Snyder experienced this shortcoming firsthand, when his WGS results indicated mutations suggesting he should have aplastic anemia, a rare and life-threatening condition in which the bone marrow shuts down blood cell production. Fortunately, however, that warning was wrong. “There’s no single gene that’s 100 percent predictive of getting something,” Snyder says, though he adds that some results are more alarming than others.
To Sequence, Or Not to Sequence
Snyder is a self-described “believer in the whole enterprise” of genome sequencing. He doesn’t share the deep worries of those who fear the potential psychological ramifications of learning what’s encoded in their genes. Indeed, the technology can open a Pandora’s box – both enlightening people about their genetic variations and spurring emotional distress as well as concerns about how others might use the information.
Michael Linderman, an assistant professor in the Department of Genetics and Genomic Sciences at the Icahn School of Medicine at Mount Sinai in New York City, and a member of Genome’s advisory board, led research published in June 2015 in the European Journal of Human Genetics. The research focused on the motivations, concerns, and preferences of 35 healthy people who chose to have their whole genomes sequenced. The majority expressed interest in learning personal disease risk or health-related information, with one-quarter mentioning concerns about the adverse psychological impact of potential results. Nearly 6 in 10 endorsed concerns related to potential privacy issues about their data, and an equal number gave permission for their data to be used by researchers elsewhere.
Indeed, legislation is still catching up to the rising availability of genetic information. The federal Genetic Information Nondiscrimination Act forbids discrimination based on genetic information with regard to health insurance or employment, but doesn’t cover life, disability, or long-term care insurance.

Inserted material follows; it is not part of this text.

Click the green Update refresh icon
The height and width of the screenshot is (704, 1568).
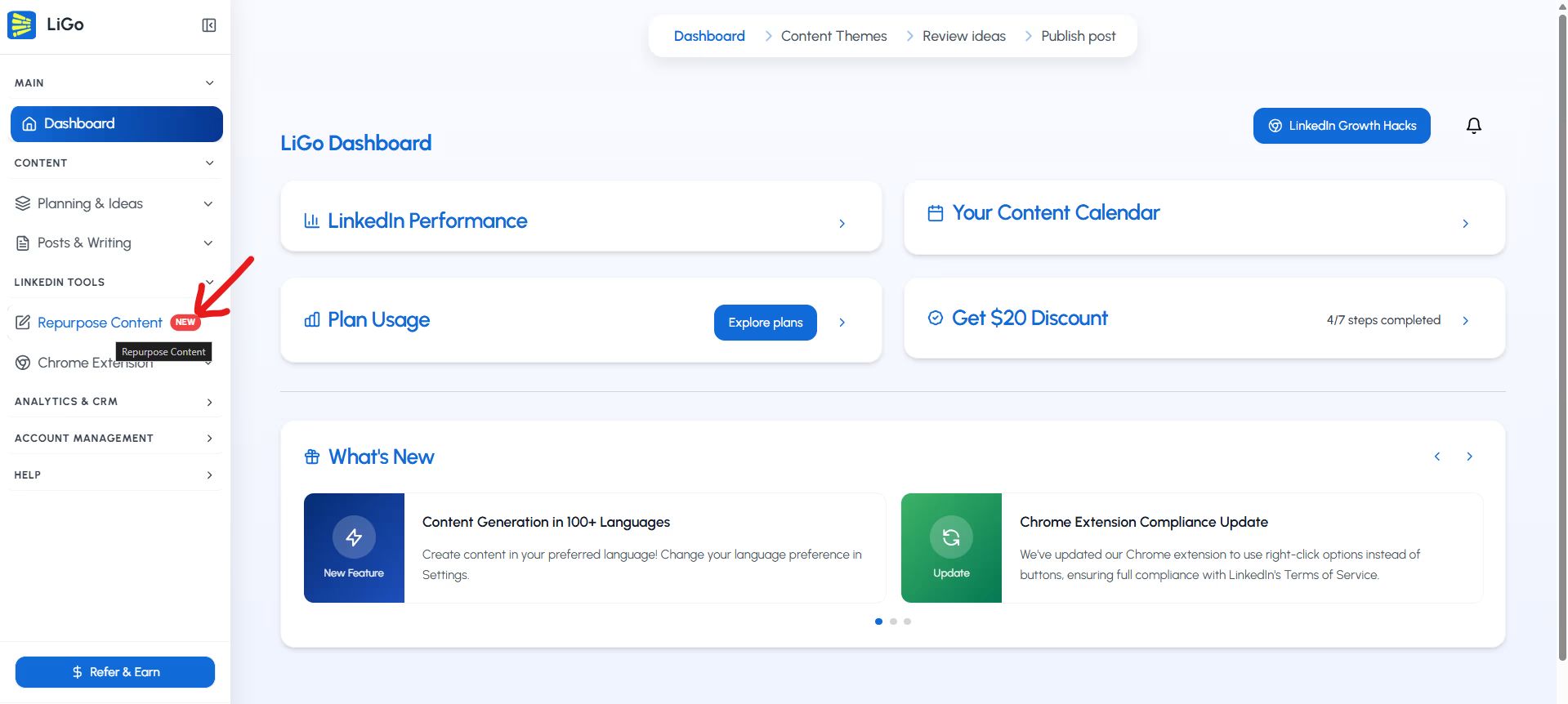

Aside from privacy concerns, experts fret that a deluge of personal genetic data may create a class of “worried well” who engage in ultimately unnecessary diagnostic tests and treatments based on information that’s still of questionable value.
“Until we develop the knowledge, I think we have to be ‘buyer beware,’ ” Kohane says. “Just as critical as we should be of any test, the whole genome presents us with literally millions of tests and each will do something potentially helpful or harmful to you. If you’re healthy, you have more to lose. If you’re not healthy, you have less to lose.”
Despite the current drawbacks of the technology for genome sequencing, Kohane and others in the field contend that the more healthy people who take part, the more valid the data will become, with widespread benefits to society. “There will be a day,” says Kohane, “when we’ll have sequenced thousands of individuals with a variety of diseases who were healthy for a very long time, and we’ll understand the meaning of these variants.”